Solutions to Better Measure Marketing ROI

Now that we’ve defined ROI and laid out the challenges to properly measuring it, it’s time to address them. Spoiler alert, the secret is communication.

Consistent metrics allow for easy communication between marketing teams and other departments such as finance. This is done by defining a constant structure for reporting ROI, and deciding whether it revolves around pipeline influence, investment dollars, or revenue influence is dependent upon your team’s goals and capability. 

This structure should be intuitive; strategy-oriented decisions should take place in marketing leadership and actions should be brought down to second-level marketing leaders. Even further, this structure should be communicated across departments. Ideally, finance and sales should use the same measures or be aware of them at a bare minimum. 

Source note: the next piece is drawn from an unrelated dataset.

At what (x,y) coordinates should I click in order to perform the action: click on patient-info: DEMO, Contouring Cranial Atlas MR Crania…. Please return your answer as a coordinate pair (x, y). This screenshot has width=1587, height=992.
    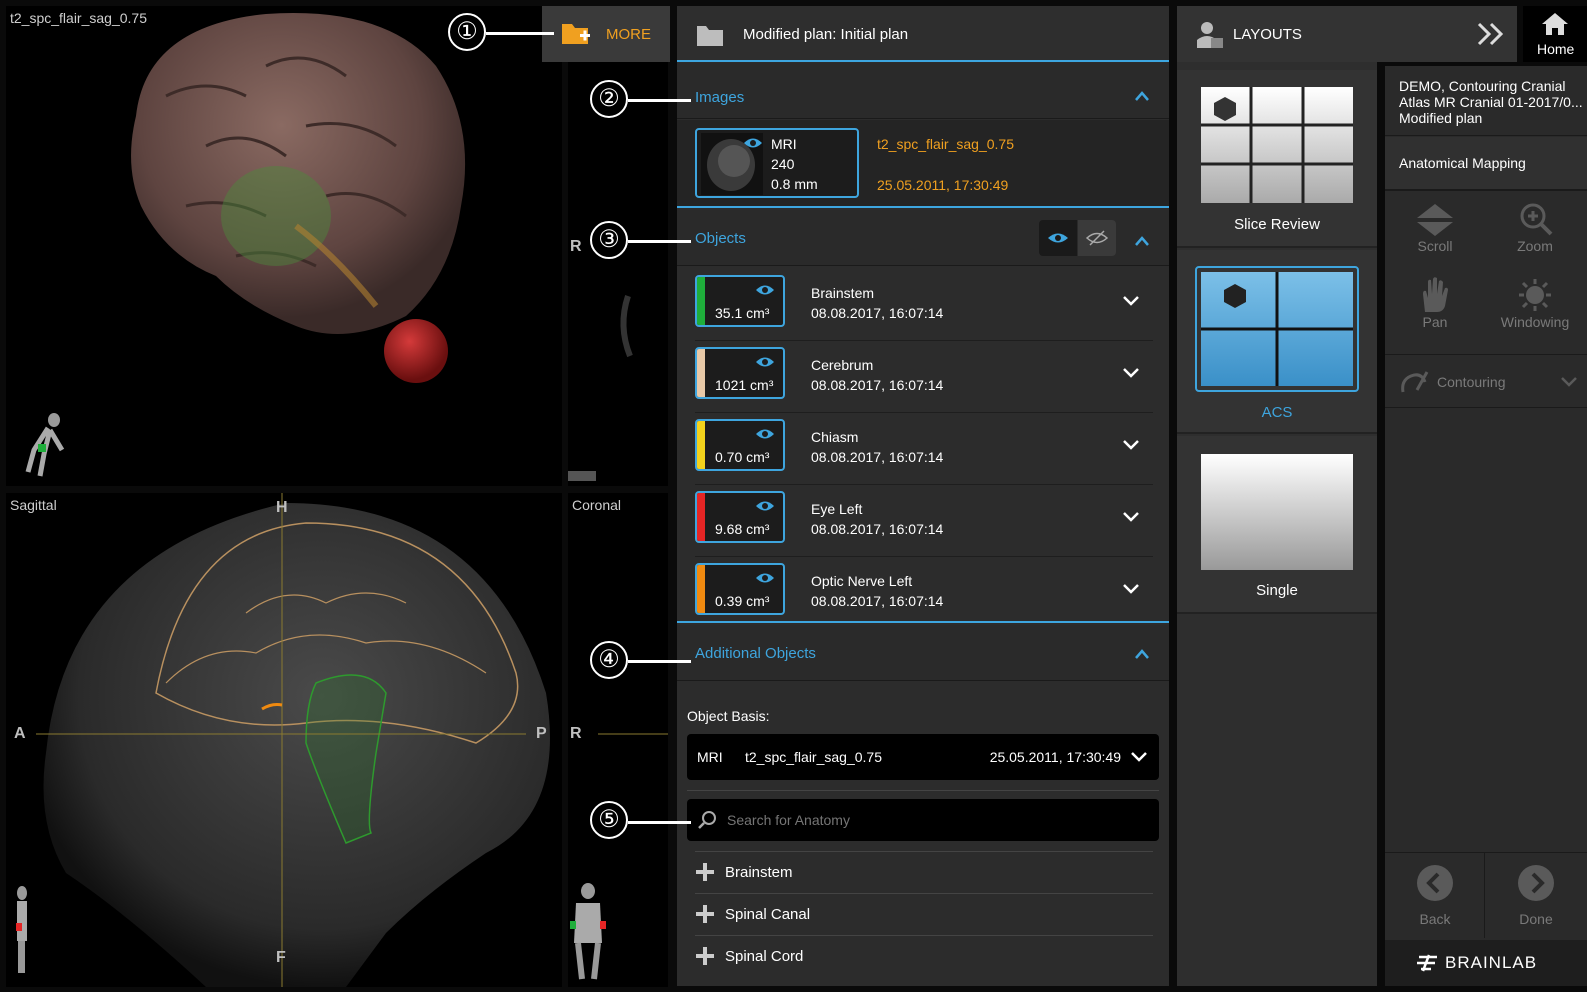
    Looking at the image, I should click on (1486, 101).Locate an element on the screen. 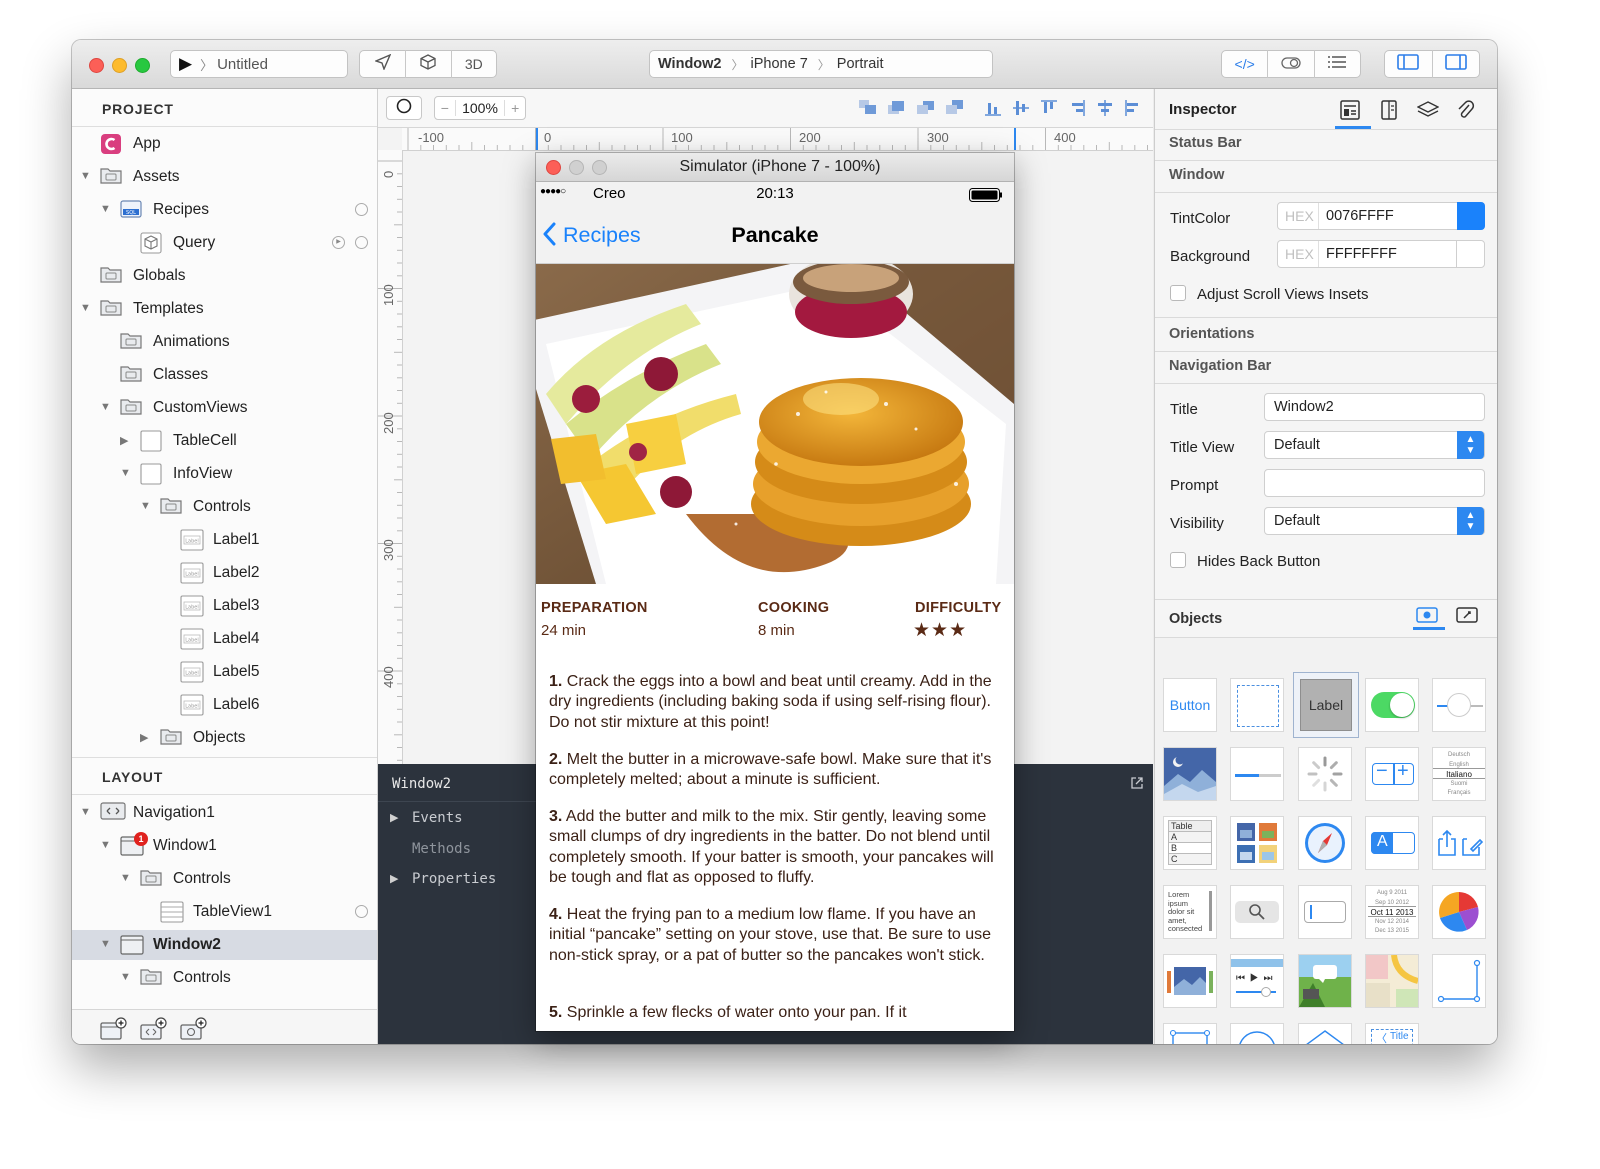 This screenshot has height=1169, width=1600. object-picker-view: Deutsch English Italiano Suomi Français is located at coordinates (1459, 774).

How do you align with sales and finance? The secret lies in addressing common goals and building connections to support them. If your company has identified ROI as revenue growth, then any programs run by sales or marketing need to be measurable against that goal. And finance, holding the purse strings, needs to be kept in the loop as each department measures performance.  

Obstructions between the two must also be addressed. For example, an overly optimistic short-term target on a program designed to influence the pipeline may result in more of a hindrance than an inspiration.

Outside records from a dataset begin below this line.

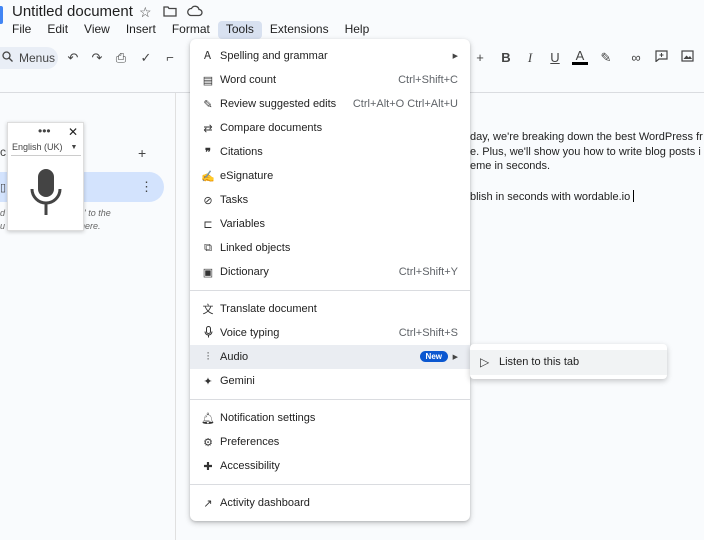 This screenshot has height=540, width=704. I want to click on menu-item-citations: ❞ Citations, so click(330, 152).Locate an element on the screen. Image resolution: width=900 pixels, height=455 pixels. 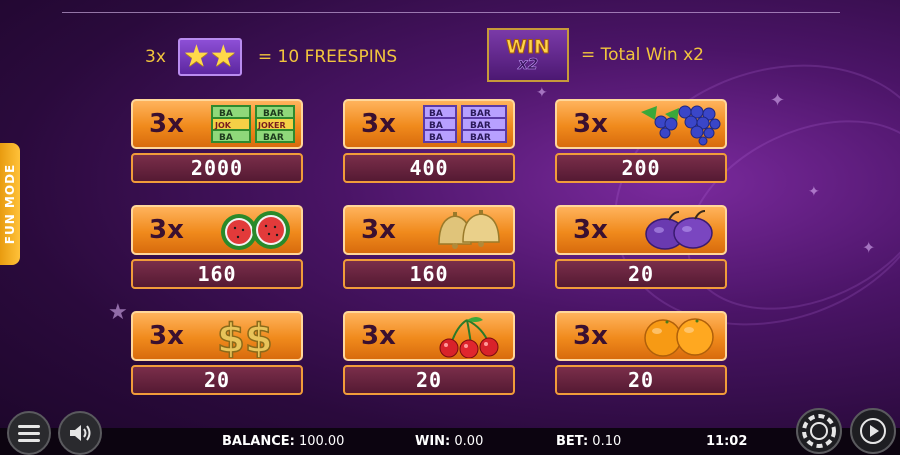
watermelon-icon is located at coordinates (254, 230). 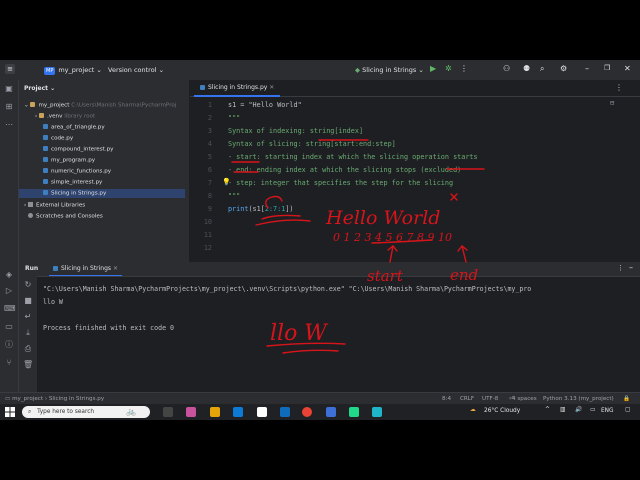 I want to click on circle-mark, so click(x=274, y=202).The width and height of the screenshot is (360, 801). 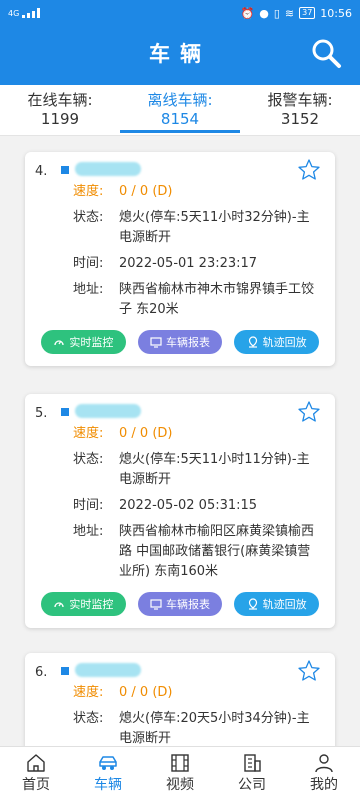 What do you see at coordinates (180, 100) in the screenshot?
I see `tab-label: 离线车辆:` at bounding box center [180, 100].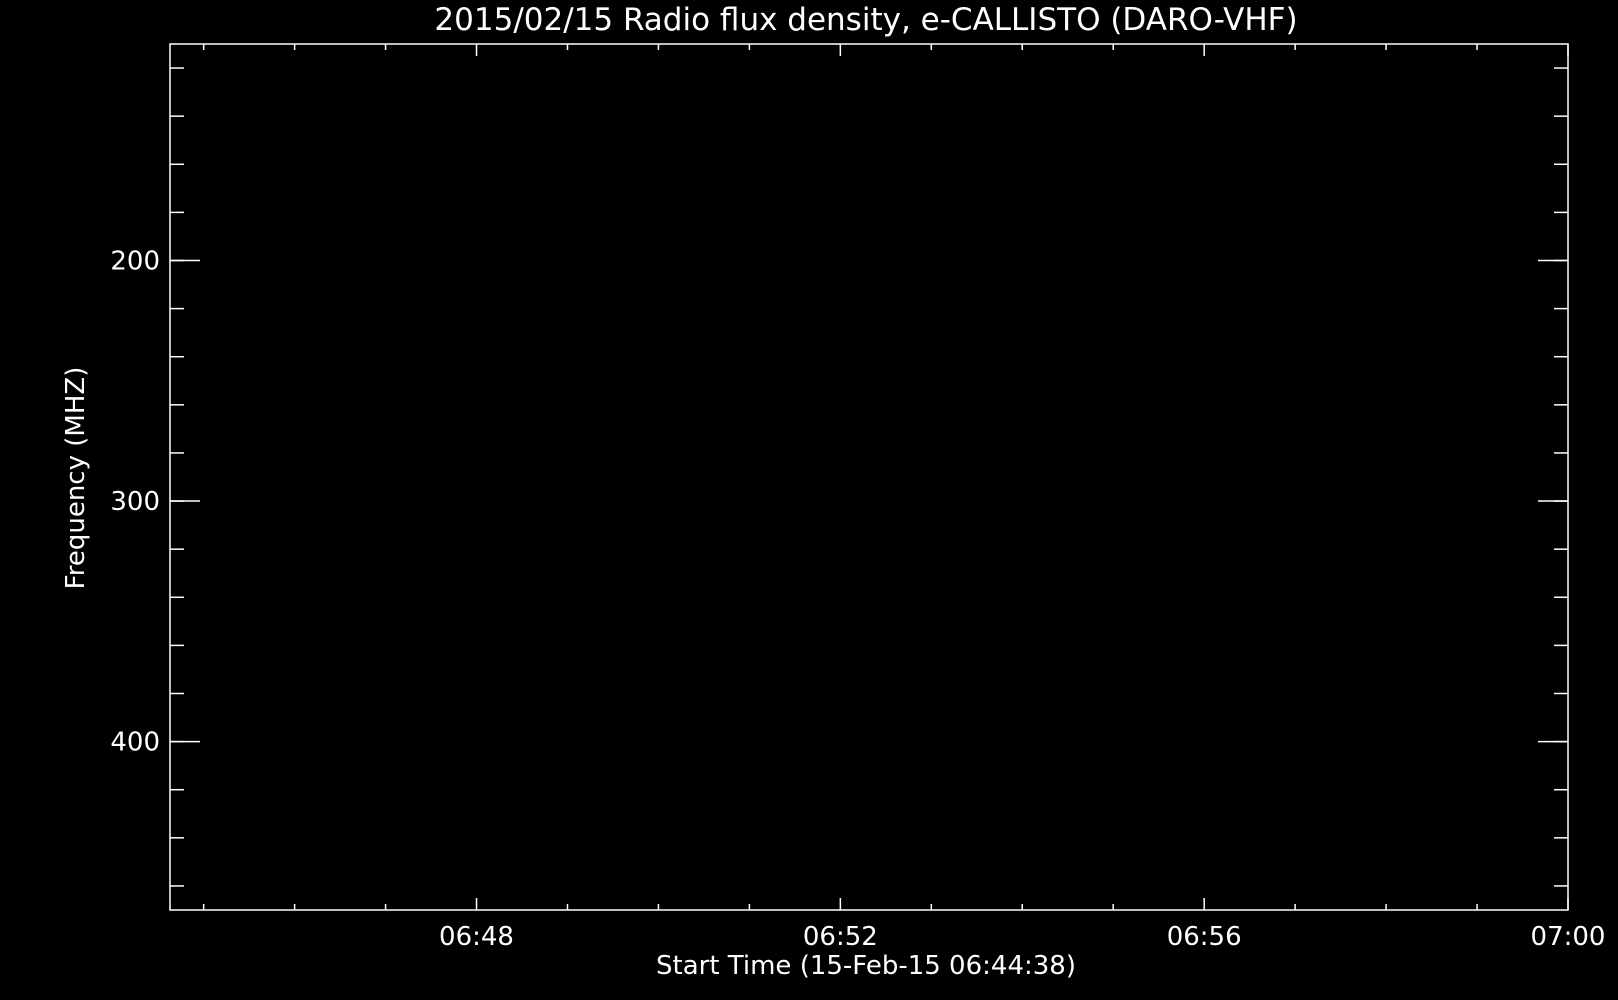  What do you see at coordinates (866, 966) in the screenshot?
I see `x-axis-label: Start Time (15-Feb-15 06:44:38)` at bounding box center [866, 966].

Finally, budget visibility is essential for communication between finance and marketing. Software such as Allocadia’s marketing planning and budget management platform allows finance to see and understand how marketing budgets are being used to pursue ROI.

Putting it all together to Find Your ROI:

With a culmination of alignment and consistent metrics, being able to define your marketing ROI is vital. So how do we define success? A great starting point is making a S.M.A.R.T goal and choosing a metric and hurdle rate that corresponds to it. 

This metric then must be communicated all the way down the chain of command. Defining success doesn’t only require coherence between departments, but also between levels of marketing. The team carrying out return-driving actions must be aware of the return they’re chasing. 

As we discussed above, controlling budgets is essential for measuring ROI. Determining return is impossible without knowing how much you spent on assets. Truly controlling budgets requires observation. We recommend a daily review of budgets in order to maintain control of all your investments. This ensures that every dollar driving ROI is measured and none are left out.

Forecasts are also vital in ROI measurement, the standard to which we compare targets and performance. As such, they should be updated weekly to ensure accuracy in measurement, especially when ROI is measured against forecasted numbers.

Just as challenges are often formed from a lack of agility, properly measuring ROI is dependent on it. Scenario planning around strategic goals and KPIs ensures that no matter the situation your team has both a plan in place and a method to measure it. Strict plans are far too stringent to allow for ROI to be measured properly. Agility allows marketers to make and measure ROI through easily shifted targets and accurately pivoted metrics.

For example, during the pandemic, marketers had to re-evaluate priorities. Some decided to focus on brand awareness while others sought to drive short-term demand. The result? Changing KPIs and new metrics. Measuring brand awareness with a revenue growth-based metric is inefficient so agility was required to switch metrics when priorities changed.

Controlling your marketing investments may seem harder than ever with changing landscapes and markets. But with properly defined plans and metrics, constant communication, and agility through it all, ROI is just around the corner.